= Adrian Farrel =

British engineer and author

Adrian Farrel is a British engineer and author, specialising in developing computer network protocols for the Internet. He is active in the Internet Engineering Task Force.

He was a founder of Aria Networks Ltd, who manufacture sophisticated, next-generation network modelling, path computation, and optimisation tools for MPLS, GMPLS, and IP networks, and served as their Chief Technology Officer for two years. He also runs a consulting company specialising in MPLS and GMPLS. Previously he was an MPLS architect and development manager at software house Data Connection Ltd., and director of protocol development for Movaz Networks Inc.
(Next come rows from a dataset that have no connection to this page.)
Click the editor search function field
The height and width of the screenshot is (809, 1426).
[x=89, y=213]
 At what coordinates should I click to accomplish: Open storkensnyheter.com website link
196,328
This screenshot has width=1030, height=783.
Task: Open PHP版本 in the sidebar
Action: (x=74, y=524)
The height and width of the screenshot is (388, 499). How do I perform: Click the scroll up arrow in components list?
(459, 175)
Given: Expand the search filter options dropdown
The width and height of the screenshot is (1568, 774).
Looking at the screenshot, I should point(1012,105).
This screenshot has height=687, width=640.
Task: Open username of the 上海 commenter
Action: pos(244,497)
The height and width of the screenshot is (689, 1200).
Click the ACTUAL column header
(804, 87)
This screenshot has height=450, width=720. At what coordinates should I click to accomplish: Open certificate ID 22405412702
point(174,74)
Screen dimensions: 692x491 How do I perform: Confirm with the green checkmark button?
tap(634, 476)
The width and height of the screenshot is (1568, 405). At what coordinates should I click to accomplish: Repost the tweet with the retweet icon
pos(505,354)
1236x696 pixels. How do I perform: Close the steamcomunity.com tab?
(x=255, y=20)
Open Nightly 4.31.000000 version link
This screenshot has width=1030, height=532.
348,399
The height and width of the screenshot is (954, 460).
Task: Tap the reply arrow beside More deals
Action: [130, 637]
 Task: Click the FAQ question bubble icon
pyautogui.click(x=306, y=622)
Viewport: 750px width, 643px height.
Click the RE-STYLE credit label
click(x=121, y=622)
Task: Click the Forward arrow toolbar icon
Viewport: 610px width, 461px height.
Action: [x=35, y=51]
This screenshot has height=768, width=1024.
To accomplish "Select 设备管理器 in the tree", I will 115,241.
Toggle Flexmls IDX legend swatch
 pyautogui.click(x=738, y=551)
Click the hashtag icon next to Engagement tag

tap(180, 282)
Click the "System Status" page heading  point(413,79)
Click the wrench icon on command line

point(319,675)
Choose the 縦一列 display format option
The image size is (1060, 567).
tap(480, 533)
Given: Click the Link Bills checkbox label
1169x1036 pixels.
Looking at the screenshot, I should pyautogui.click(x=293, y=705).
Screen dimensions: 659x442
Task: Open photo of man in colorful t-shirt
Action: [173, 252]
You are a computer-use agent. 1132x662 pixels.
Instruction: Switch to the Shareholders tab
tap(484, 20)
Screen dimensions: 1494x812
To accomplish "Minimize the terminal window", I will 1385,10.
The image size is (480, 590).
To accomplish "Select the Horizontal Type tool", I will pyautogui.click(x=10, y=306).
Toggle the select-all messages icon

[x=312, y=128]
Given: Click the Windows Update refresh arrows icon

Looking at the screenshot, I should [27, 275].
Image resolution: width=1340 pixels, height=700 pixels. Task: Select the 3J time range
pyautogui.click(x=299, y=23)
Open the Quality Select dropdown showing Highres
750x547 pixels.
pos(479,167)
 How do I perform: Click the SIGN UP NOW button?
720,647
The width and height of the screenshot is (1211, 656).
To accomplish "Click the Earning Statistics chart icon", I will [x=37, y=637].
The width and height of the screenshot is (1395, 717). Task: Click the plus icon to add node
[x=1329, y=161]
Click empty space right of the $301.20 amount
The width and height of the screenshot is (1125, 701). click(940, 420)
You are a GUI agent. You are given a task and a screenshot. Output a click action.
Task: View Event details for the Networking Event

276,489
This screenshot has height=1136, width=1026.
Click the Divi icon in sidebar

He also co-authored a research paper.

==Biography==

Adrian Farrel is the co-chair of the IETF's: L2VPN Service Model (L2SM) working group. He was previously a Routing Area Director in the IETF, and was sponsored for this activity by Juniper Networks. Formerly he was co-chair of five IETF working groups, namely the L3VPN Service Model (L3SM) working group, the Interface to Network Service Functions (I2NSF) working group, CCAMP, PCE, and L1VPN, which are responsible for developing GMPLS and MPLS related standards. He has authored or co-authored more than 50 Request for Comments (RFCs) the IETF's standards documents making him equal 10th most prolific author in the IETF with an h-index of 12. On 18 October 2017 he was appointed Independent Submission Editor (ISE) for the RFC Editor to serve for two years beginning on 15 February 2018.

He co-edited a special edition of the IEEE Communications Magazine on GMPLS and is the author of a number of books.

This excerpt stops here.